[Introduction à la troisième partie]
- Type de publication : Chapitre d’ouvrage
- Ouvrage : Dérèglement et Politique des corps au Moyen Âge. Les corps désordonnés
- Pages : 171 à 172
- Collection : POLEN - Pouvoirs, lettres, normes, n° 33
La première innovation que l’on rencontre avec les auteurs du xiiie siècle est l’apparition d’un raisonnement philosophique sur le dérèglement. Les notions de volonté, de péché, de grâce, les relations entre la raison, le corps et les sens étaient déjà l’objet de réflexions poussées chez les auteurs chrétiens précédents mais désormais elles sont mobilisées dans des ensembles où le raisonnement a acquis une autonomie vis-à-vis de la pensée théologique, même si chez les philosophes la manipulation de ces notions voisine avec des commentaires qui se situent plus nettement dans l’esprit des gloses. Les termes clés sont : affect, désir, volonté, raison, corps, tous ces termes étant articulés les uns aux autres.
L’autre innovation est l’intrusion de caractères physiologiques. Elle part de la condamnation ancienne (depuis saint Augustin), et toujours renouvelée, de l’amour de soi parce qu’il est un amour déréglé identifié au désir sensuel. Le désir est une préoccupation qui plus que jamais donne lieu à des développements neufs. La description physiologique du cerveau n’est pas exclue des spéculations, à l’instar, comme nous l’avons vu, de la prise en compte de la nature physique des choses, des êtres et des animaux. La séduction par la vue fait l’objet des plus vives inquiétudes au point d’associer la danse à l’impiété et à l’apostasie : si la condamnation de cette activité sociale est ancienne, ce serait aller trop vite en besogne que de n’y voir qu’une réitération usuelle, voire formelle. L’impression qui prévaut est au contraire celle d’une inquiétude plus vive, dont on se doute qu’elle ne repose pas seulement sur des fantasmes de clercs.
Les ramifications de la pensée économique qui se développe chez les frères mineurs entrent également en résonance avec l’apostat au sens où celui-ci contribue à miner l’amitié et la fidélité qui doivent prévaloir dans les échanges marchands. Plus classique enfin, mais bien en phase avec l’époque, est la malédiction dont les savants sont la cible car ils sont supposés propager l’erreur, et dont la curiosité est facteur de désordre.
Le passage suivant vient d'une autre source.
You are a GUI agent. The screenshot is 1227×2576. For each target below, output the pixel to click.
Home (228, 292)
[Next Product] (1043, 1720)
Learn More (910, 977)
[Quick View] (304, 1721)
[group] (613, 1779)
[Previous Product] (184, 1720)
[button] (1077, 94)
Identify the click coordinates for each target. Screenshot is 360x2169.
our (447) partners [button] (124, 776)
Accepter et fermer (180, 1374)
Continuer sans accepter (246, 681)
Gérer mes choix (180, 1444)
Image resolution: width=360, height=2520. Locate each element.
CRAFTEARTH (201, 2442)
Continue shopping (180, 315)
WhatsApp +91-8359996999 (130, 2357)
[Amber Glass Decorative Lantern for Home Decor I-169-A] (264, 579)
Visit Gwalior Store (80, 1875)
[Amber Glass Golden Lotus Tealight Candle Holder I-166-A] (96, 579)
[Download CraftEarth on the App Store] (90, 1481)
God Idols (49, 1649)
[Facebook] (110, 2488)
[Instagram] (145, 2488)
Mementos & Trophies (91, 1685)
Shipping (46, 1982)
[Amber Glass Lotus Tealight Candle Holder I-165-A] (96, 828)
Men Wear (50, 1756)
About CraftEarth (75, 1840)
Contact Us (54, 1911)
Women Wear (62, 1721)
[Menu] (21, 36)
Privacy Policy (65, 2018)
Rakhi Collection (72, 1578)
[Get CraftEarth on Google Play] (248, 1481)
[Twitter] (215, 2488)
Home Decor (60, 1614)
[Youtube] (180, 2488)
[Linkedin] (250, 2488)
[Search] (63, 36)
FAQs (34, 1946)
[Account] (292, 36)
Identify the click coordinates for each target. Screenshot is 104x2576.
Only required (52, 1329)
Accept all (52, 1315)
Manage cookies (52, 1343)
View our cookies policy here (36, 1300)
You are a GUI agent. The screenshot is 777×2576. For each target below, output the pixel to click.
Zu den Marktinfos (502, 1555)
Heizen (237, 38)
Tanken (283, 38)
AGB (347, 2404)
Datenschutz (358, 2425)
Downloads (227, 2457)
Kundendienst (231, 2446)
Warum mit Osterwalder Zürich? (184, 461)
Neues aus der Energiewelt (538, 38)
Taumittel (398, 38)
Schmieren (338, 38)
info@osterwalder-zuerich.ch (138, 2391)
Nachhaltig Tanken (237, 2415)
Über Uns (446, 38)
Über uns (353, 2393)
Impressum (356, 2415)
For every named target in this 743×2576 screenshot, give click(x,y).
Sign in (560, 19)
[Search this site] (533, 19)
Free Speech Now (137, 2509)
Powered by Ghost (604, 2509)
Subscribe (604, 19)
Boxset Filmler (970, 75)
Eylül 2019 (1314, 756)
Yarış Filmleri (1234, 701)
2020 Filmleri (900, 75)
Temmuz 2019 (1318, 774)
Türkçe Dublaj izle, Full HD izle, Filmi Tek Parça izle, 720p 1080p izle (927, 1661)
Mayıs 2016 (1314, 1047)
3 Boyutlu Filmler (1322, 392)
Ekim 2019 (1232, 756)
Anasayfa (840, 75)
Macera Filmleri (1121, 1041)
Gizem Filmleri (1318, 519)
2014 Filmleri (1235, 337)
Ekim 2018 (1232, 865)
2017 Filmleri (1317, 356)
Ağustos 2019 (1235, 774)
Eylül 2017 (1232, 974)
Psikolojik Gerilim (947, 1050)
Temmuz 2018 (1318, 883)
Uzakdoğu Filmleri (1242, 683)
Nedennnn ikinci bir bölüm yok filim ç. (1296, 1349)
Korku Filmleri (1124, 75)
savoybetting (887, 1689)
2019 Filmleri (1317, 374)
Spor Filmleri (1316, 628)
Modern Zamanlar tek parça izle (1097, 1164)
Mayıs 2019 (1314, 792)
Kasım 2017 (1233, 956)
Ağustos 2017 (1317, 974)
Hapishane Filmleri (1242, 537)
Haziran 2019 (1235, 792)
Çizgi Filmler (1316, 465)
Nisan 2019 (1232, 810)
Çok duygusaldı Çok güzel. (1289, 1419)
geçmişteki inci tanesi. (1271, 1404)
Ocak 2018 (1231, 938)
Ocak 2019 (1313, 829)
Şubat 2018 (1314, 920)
Les mentions de l’apostat et de l’apostasie sont rarement très développées dans la production intellectuelle des maîtres, mais le fait qu’elles ne soient pas éludées et qu’elles soient chargées de sens nouveaux ou incluses dans des raisonnements originaux dit qu’à défaut 172d’avoir une richesse absolue, la notion revêt une plasticité telle qu’elle ne tombe pas en désuétude, loin s’en faut, pas plus qu’elle ne figure à titre uniquement antiquaire.
J’évoquerai dans les pages qui suivent, en premier lieu l’exégèse biblique au xiiie siècle, ensuite les productions des principaux auteurs principalement dans l’ordre chronologique de leur apparition, d’Alexandre de Halès à John Wyclif. Toutefois la priorité sera plusieurs fois accordée à des thèmes qui appelleront des comparaisons immédiates entre les penseurs ; un intermède sera également consacré à l’Église médiévale vis-à-vis de la danse, dans la mesure où au moins un auteur du xiiie siècle, Albert le Grand, y invite.